Alfred Jarry had a profound, incalculable effect on most every art and literary movement of the 20th century movements influencing Dadaism, Surrealism, Futurism, Expressionism, Cubism, and especially the Theatre of the Absurd. You can start with Marcel Duchamp and Andre Breton and keep right on swerving through the better names of the century; poets Guillaume Apollinaire, Max Jacob, Tristan Tzara, artists like Picasso, entertainers such as The Marx Brothers, the Goons, Spike Jones, the Bonzo Dog Band, Monty Python, even Mad magazine.
Playwrights Eugene Ionesco, Samuel Beckett, Harold Pinter, Edward Albee all owe much to Jarry, as do other literary greats like Jean Genet, Antonin Artaud, Douglas Adams, Robert Anton Wilson, Boris Vian, George Perec, and J.G. Ballard. In fact, I swear even George Bush and his entire administration have been heavily influenced by the absurdities of Alfred Jarry and his masterpiece, Ubu Roi featuring the bloated, thick and stupid future king, Pere Ubu.
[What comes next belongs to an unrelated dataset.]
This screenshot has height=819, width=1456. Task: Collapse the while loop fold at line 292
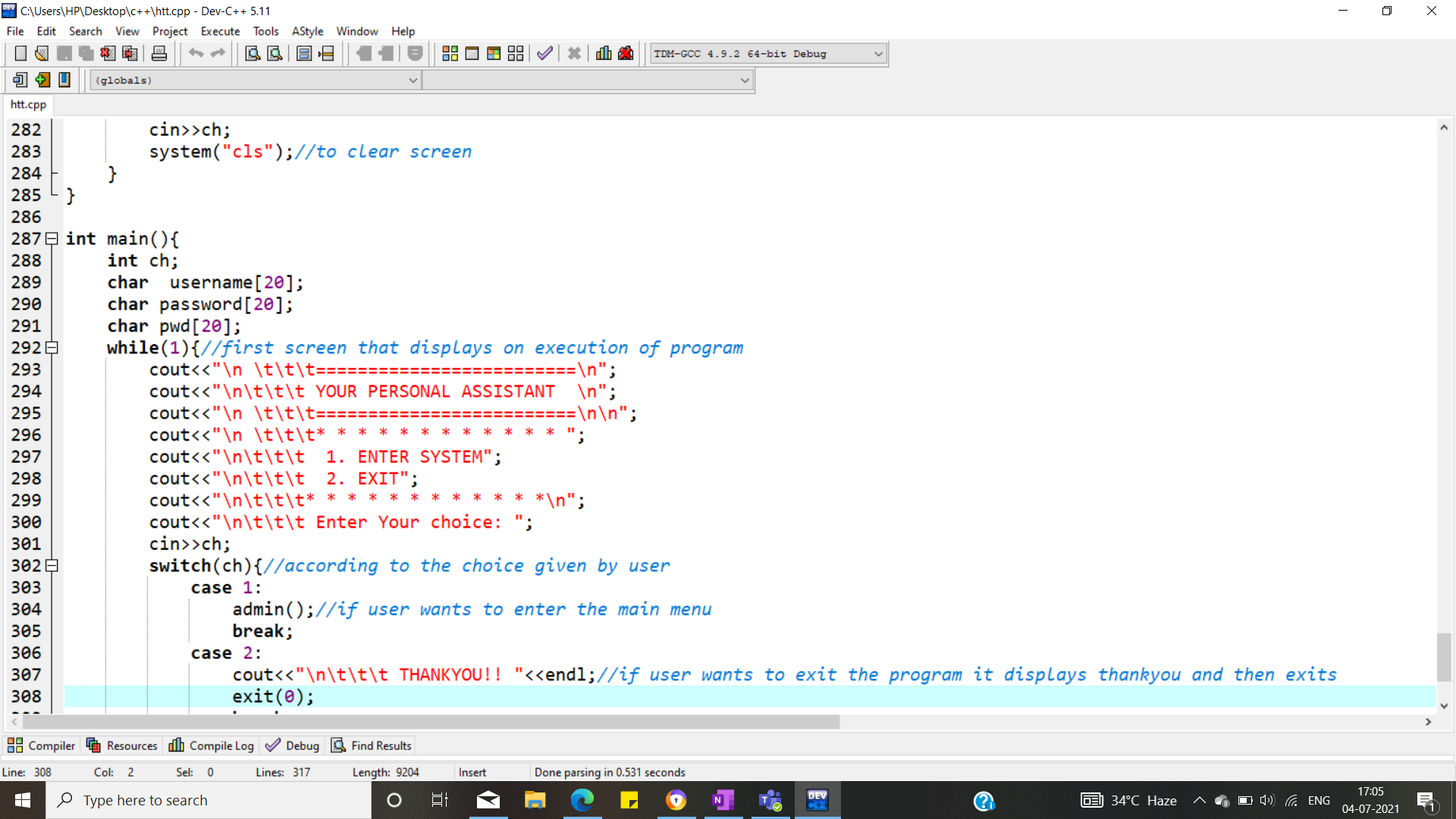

Well, One hundred years ago today Alfred Jarry died of alcoholism and tuberculosis in Paris at the age of thirty-four. Every aspect of his life was a performance of self. More than just writing about Ubu, he lived as Ubu. He blew through a small fortune he inherited from his parents, served in the military, developed a taste for absinthe, and took to wandering around Paris inebriated; alcohol, he said, was his “holy water.” He costumed himself in black biking gear, often in a long hooded cape carrying a green umbrella and two pistols. He also assumed many of the characteristics he wrote for his fictional Pere Ubu: talking in a high falsetto, adopting a mechanical / monotone speaking style, enunciating every single syllable with no inflection or nuance, and Jarry always spoke of himself in the royal "we.”